Dear Open edX users and developers,
tl;dr: the tracking module collects a lot of personal data that we do not need. Can open edx turn it off by default?
We have run an Open edX instance for a Digital Security training platform for a few years now. Our target audience includes people with elevated security risks, like journalists and activists.

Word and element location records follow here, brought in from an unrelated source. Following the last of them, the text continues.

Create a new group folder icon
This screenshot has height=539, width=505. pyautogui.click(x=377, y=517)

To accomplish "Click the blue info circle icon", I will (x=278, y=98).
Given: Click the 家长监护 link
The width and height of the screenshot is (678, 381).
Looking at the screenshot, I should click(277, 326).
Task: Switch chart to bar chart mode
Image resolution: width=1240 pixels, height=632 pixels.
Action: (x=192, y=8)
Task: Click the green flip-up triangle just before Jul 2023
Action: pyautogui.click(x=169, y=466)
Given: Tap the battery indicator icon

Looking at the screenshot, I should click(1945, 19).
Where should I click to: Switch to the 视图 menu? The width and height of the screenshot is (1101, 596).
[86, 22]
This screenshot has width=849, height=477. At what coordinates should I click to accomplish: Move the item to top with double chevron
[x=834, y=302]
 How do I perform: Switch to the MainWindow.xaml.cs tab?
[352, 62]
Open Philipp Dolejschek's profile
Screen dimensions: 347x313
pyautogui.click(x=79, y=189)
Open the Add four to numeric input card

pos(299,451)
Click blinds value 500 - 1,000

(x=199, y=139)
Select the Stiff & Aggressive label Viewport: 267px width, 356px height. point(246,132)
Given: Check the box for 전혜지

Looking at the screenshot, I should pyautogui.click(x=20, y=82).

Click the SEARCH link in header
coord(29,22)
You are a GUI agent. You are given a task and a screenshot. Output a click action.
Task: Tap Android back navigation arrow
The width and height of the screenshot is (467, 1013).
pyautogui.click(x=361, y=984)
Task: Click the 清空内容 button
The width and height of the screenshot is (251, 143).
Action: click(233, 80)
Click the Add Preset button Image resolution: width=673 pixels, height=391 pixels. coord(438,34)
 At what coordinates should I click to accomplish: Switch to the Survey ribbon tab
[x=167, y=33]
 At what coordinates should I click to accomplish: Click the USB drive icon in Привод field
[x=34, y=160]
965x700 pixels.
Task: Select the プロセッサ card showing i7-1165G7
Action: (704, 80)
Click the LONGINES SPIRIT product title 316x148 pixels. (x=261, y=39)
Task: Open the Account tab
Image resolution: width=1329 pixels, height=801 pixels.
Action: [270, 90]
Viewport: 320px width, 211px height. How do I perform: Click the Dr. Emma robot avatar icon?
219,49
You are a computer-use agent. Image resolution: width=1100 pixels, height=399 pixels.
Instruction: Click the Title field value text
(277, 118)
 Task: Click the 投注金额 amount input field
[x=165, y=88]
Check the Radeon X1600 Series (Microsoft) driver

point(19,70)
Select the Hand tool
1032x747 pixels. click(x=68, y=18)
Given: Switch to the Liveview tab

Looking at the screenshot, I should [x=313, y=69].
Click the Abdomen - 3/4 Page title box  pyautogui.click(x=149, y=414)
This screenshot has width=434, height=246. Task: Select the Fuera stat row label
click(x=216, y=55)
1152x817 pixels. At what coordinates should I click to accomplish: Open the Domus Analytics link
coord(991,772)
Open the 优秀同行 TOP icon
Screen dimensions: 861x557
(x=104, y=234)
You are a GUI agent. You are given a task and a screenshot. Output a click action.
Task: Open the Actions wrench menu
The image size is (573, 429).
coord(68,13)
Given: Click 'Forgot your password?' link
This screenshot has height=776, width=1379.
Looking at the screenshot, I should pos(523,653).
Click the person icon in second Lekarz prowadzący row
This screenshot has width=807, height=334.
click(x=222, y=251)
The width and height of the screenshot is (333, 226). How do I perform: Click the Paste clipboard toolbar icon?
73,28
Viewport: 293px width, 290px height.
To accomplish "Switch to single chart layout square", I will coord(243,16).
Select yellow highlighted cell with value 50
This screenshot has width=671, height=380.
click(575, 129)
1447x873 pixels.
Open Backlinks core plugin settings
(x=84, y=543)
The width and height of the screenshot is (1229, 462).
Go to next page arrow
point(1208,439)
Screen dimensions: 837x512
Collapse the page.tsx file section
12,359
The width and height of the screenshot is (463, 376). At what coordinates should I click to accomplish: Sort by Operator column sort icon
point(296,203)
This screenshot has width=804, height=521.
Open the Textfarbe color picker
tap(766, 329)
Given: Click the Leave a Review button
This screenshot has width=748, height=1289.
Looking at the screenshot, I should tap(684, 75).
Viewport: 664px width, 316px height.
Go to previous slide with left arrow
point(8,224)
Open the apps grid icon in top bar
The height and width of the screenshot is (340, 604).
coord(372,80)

After upgrading to Juniper, we investigated what personal data we gather in the log files. And we were shocked. The following data is collected by the tracker
module almost every time a user clicks anything in Open edX:
{"accept_language": "fr,fr-FR;q=0.8,en-US;q=0.5,en;q=0.3", "page": null, "event": "{\"GET\": {\"videoId\": [\"xxx\"]}, \"POST\": {}}", "context": {"org_id": "x", "course_id": "x", "course_user_tags": {}, "path": "/courses/course-v1:x", "user_id": xxxx}, "host": "learn.totem-project.org", "time": "2021-02-22T10:47:47.576859+00:00", "event_source": "server", "event_type": "/courses/course-v1:x", "ip": "xxx.xxx.xxx.xxx", "username": "x", "referer": "x", "agent": "Mozilla/5.0 (Windows NT 10.0; Win64; x64; rv:85.0) Gecko/20100101 Firefox/85.0"}
So here we find:
- IP address
- Browser
- Operating system
- user name
- page the user came from
Although it is possible to disable the tracking module (we wrote this tutor
plugin to do so), I think it should be disabled by default. Apart from the fact that we have a specifically vulnerable target audience, in Europe we need to consider the General Data Protection Regulation (GDPR), specifically Article 6. This information is more than enough to exactly identify a person, so it is covered by that law.
It seems like the tracking module is only necessary if you enable an optional module, like Insights. But it seems like many organizations do not use Insights, and are thus gathering information they do not use. If you do not have an explicit use for the data and you don’t have explicit consent, you’re basically breaking the law by gathering and storing it.
I am posting this here because I am wondering if others have considered their compliance to the GDPR as well. I am also wondering if we might have missed some reason why the tracking module needs all this information (even if you don’t use Insights). I would like to propose that the tracking module is disabled by default for new Open edX installations to prevent European organizations from accidentally breaking the law.